WHAT YOU WILL DO =
A. Output everything in the thread below from "For a first" down to "tomorrow or day-after.", copied word for word.
B. Answer these from the thread below:
(i) In which object does one message say dev_private_size does not make sense?
(ii) In the proposed first patchset, which method is called for each bus in rte_eal_init?
(iii) When does Shreyansh expect to post the new set?

PASSAGE =
# # # #

No specific reason. At first I wasn't planning to replace driver->init with driver->probe (which rte_pci_driver) is doing. But, I will do this in v2.
- I don't think dev_private_size makes sense in rte_driver. The bus is responsible for creating rte_device objects (embedded or not in rte_$bus_device objects). If a driver needs to allocate some priv (for whatever needs), the driver should do the allocation itself (or maybe a helper for current eth_driver), then reference the original rte_$bus_device object it got from the probe method.
first off, this came as a suggestion on the ML somewhere as far as I remember. Secondly, your point makes sense. I will move it back.
For a first patchset, I would see: - introduce the rte_bus object. In rte_eal_init, for each bus, we call the scan method. Then, for each bus, we find the appropriate rte_driver using the bus match method then call the probe method. If the probe succeeds, the rte_device points to the associated rte_driver, - migrate the pci scan code to a pci bus (scan looks at sysfs for linux / ioctl for bsd + devargs for blacklist / whitelist ?), match is the same at what is done in rte_eal_pci_probe_one_driver() at the moment, - migrate the vdev init code to a vdev bus (scan looks at devargs): this is new, we must create rte_device objects for vdev drivers to use later
Thanks for outlay - I agree with that.
Then we can talk about the next steps once the bus is in place.
I will post the new set probably tomorrow or day-after.
- Shreyansh

# # # #

INFORMATION SUPPLIED =

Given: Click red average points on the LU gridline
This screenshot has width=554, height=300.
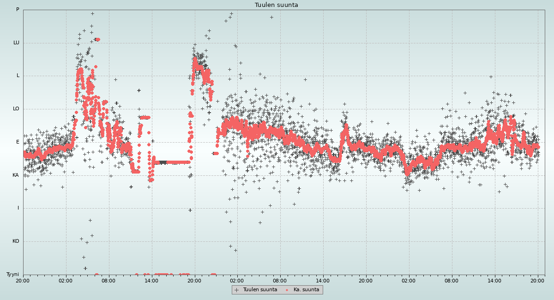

# # # #

SOLUTIONS =
A.
For a first patchset, I would see: - introduce the rte_bus object. In rte_eal_init, for each bus, we call the scan method. Then, for each bus, we find the appropriate rte_driver using the bus match method then call the probe method. If the probe succeeds, the rte_device points to the associated rte_driver, - migrate the pci scan code to a pci bus (scan looks at sysfs for linux / ioctl for bsd + devargs for blacklist / whitelist ?), match is the same at what is done in rte_eal_pci_probe_one_driver() at the moment, - migrate the vdev init code to a vdev bus (scan looks at devargs): this is new, we must create rte_device objects for vdev drivers to use later
Thanks for outlay - I agree with that.
Then we can talk about the next steps once the bus is in place.
I will post the new set probably tomorrow or day-after.

B.
(i) rte_driver
(ii) The scan method
(iii) Probably tomorrow or the day after